Cosmic Distance Ladder
IA supernovae following which, Einstein Cross occured, play a crucial role. And measuring the vast distances of the cosmos poses a significant challenge for astronomers, who employ various methods and tools collectively known as the cosmic distance ladder. These supernovae occur in binary systems where a white dwarf star feeds on matter from its companion, often a red giant until it surpasses the Chandrasekhar limit and collapses due to its mass. These stars shed their outer layers in a massive explosion, temporarily outshining everything else in their surroundings.

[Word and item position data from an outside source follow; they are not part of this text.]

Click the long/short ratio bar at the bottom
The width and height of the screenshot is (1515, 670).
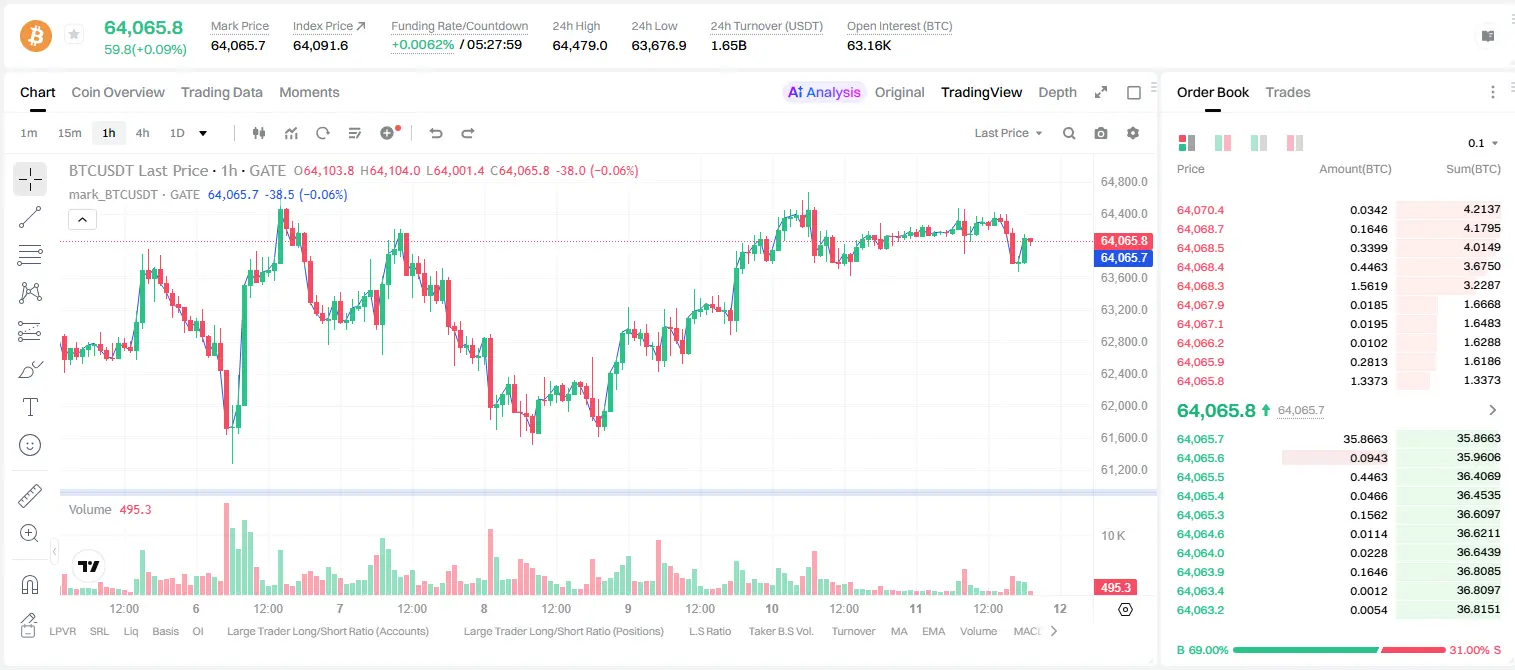1339,650
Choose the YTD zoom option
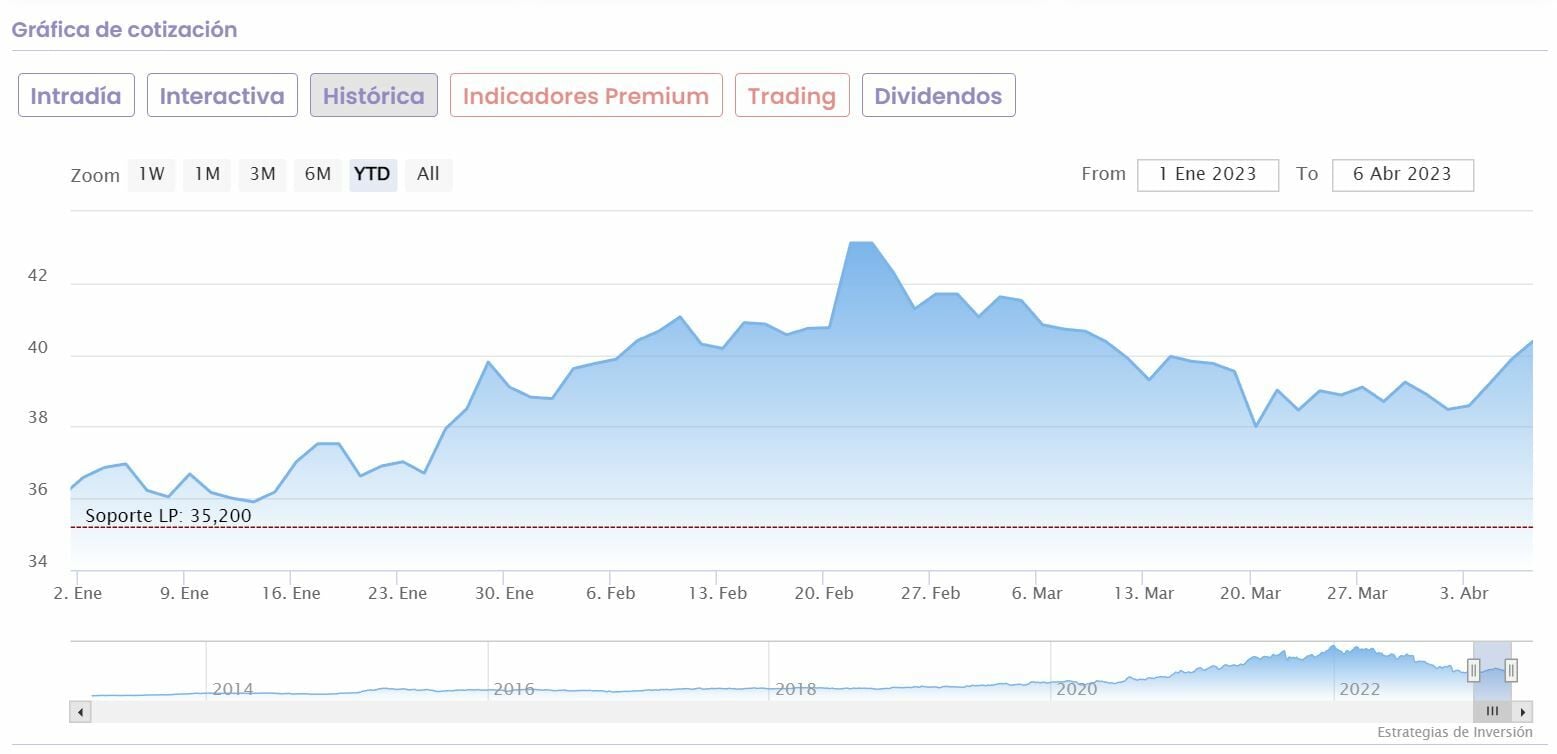Image resolution: width=1557 pixels, height=754 pixels. (372, 174)
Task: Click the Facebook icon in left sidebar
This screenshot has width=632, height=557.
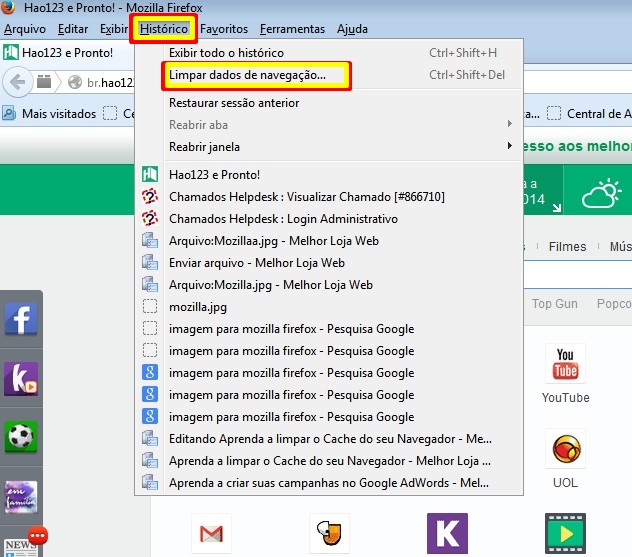Action: coord(21,319)
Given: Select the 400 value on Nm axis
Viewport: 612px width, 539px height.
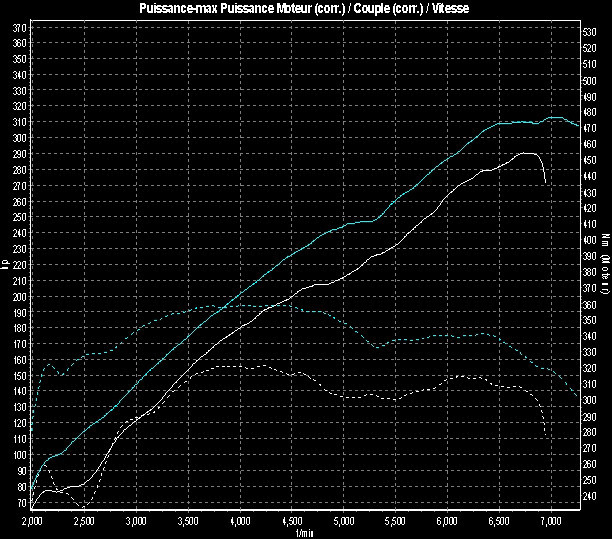Looking at the screenshot, I should 590,239.
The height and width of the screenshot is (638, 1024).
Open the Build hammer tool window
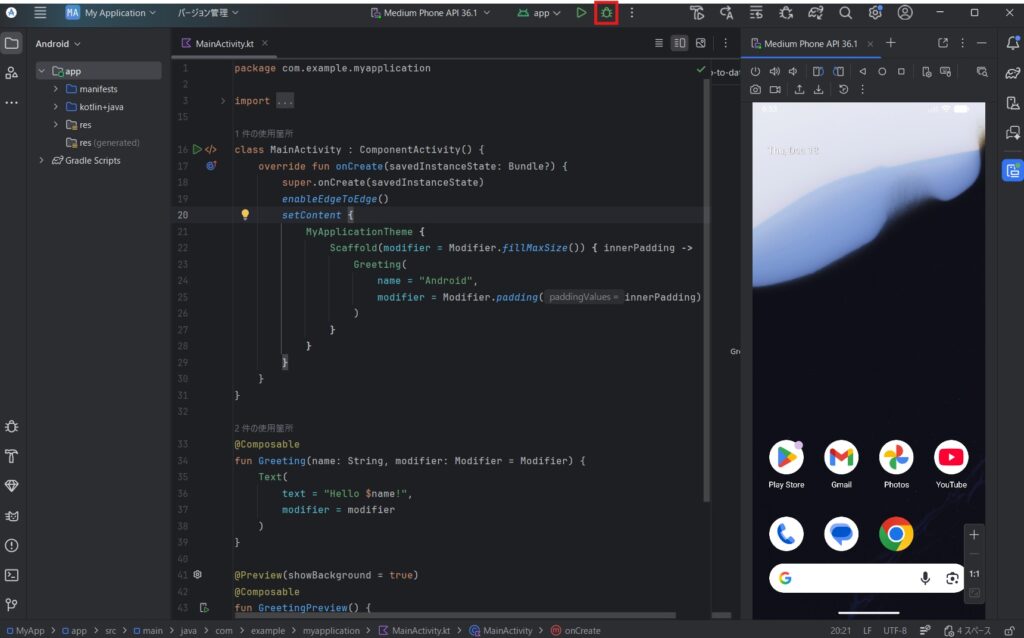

In a recent study, an international team of researchers led by Ariel Goobar from the Oskar Klein Centre at Stockholm University made an extraordinary discovery: an uncommon type IA supernova named SN Zwicky (SN 2022qmx).
Unveiling Einstein Ring or Einstein Cross
What made this discovery even more astonishing was the discovery of the Einstein ring, somehow, also reffered as Einstein Cross, a unique phenomenon predicted by Einstein’s general theory of relativity. This phenomenon occurs when the gravitational lensing effect generated by a foreground object enhances the light emitted by a distant object.
The team’s achievement was significant because it involved the observation of two exceedingly rare astronomical events that coincided.
Researchers from the Oskar Klein Centre, the Kavli Institute for Cosmology, the Cahill Center for Astrophysics, the Infrared Processing and Analysis Center (IPAC), the Ecole Polytechnique Fédérale de Lausanne (EPFL), the Center for Interdisciplinary Exploration and Research in Astrophysics (CIERA), the Centre de Recherche Astrophysique de Lyon, NASA Goddard, the Space Telescope Science Institute (STScI), and multiple universities made up the team. Their research paper describing these findings was recently published in Nature Astronomy.
SN Zwicky and Einstein Ring
Initially, the Zwicky Transient Facility at the Palomar Observatory in California detected the supernova. The facility was named after astronomer Fritz Zwicky, who proposed the possibility of dark matter in the 1930s. Several weeks later, the team employed adaptive optics (AO) at the W.M. Keck Observatory in Hawaii and the Very Large Telescope (VLT) at the Paranal Observatory in Chile to observe SN Zwicky. Goobar and his colleagues hypothesized that they were witnessing a solid lensing effect based on the observed brightness. Further observations and images obtained by the Hubble Space Telescope confirmed this hypothesis, revealing that the multiple-image lensing effect was a result of a galaxy in the foreground that magnified the supernova by 25 times!
Studying Mysteries of Einstein Cross
This fortunate discovery of Einstein Cross opens up numerous opportunities for astronomers, enabling them to study SN Zwicky in greater detail and delve deeper into the mysteries of gravitational lenses. As Goobar expressed in a press release from Stockholm University,
“The discovery of SN Zwicky not only showcases the remarkable capabilities of modern astronomical instruments but also represents a significant step forward in our quest to understand the fundamental forces shaping our Universe.” However, the implications extend beyond these two phenomena. The study of type Ia supernovae led astronomers to the groundbreaking realization that the expansion of the cosmos is accelerating.
Universe’s Acceleration Expanding
This discovery of Einstein Cross earned the 2011 Nobel Prize in Physics, which was divided between Saul Perlmutter (The Supernova Cosmology Project) and jointly awarded to Brian P. Schmidt and Adam G. Reiss (The High-z Supernova Search Team). Consequently, observations of SN Zwicky could contribute to unraveling the mystery behind this accelerated expansion. Joel Johansson, a co-author of the study and a postdoctoral fellow at Stockholm University, highlighted the significance of SN Zwicky’s extreme magnification, stating,
Implications and Insights from SN Zwicky Discovery
“The extreme magnification of SN Zwicky gives us an unprecedented chance to study the properties of distant type IA supernova explosions, which we need when we use them to explore the nature of dark energy.”
Furthermore, the discovery of Einstein Cross could throw light on the cryptic nature of dark matter and provide insights into speculations regarding the Universe’s ultimate fate, such as the Big Crunch, Big Rip, or Heat Death.